June 15th, 2011 by Ken

By Jan Teague, President/CEO
Washington Retail Association

The Retail 11 conference was held this week with Jamie Nordstrom kicking off the event discussing the fast-paced challenge of retail technology and providing customer service to the company’s growing Internet business. Nordstrom is a 110 year old company that prides itself on service.

“We don’t let off the gas on the culture of our company,” said Jamie.

But what has changed in the last ten years is the definition of service. Stores can’t just be good shopkeepers anymore. They have to have a more global view even if they just have one store. “The problem is that the pace of change requires you to think like a growth business or you will get eaten by those who are,” said Jamie.

Customers are becoming very savvy about items in the store. They know their prices and they know where they can find choices. The Internet has brought transparency to the market and given customers more choices. This prompts retailers to be thinking ahead about their values and practices. In Nordstrom’s case, this means that the great customer service is a core value that requires the company to continually focus its practices to match. Consumers now access online sales through Facebook, tweets and other experiences that all drive customers to a specific product or store.

Jamie sees 80 percent of Nordstrom’s growth as a company to be in the online business. Square footage growth has slowed down and is not expected to recover soon. He pointed to a number of examples where companies have been successful.

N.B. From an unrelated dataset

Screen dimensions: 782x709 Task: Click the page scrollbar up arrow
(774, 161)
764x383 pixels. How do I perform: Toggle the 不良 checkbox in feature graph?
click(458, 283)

Customers like the new technology and things like flash sales. Online weekend sales are “going gangbusters,” Jamie said. The challenge is to find ways to talk to customers so Nordstrom can continue to improve its service.

Jamie also noted that if operating margins shrink, so be it. It’s been a sobering wake up call to see how the Internet has changed everything – how you talk, invest, and figure out tomorrow’s success. The event was co-sponsored by the Washington Retail Association. Opus Law Group and the University of Washington Foster School of Business.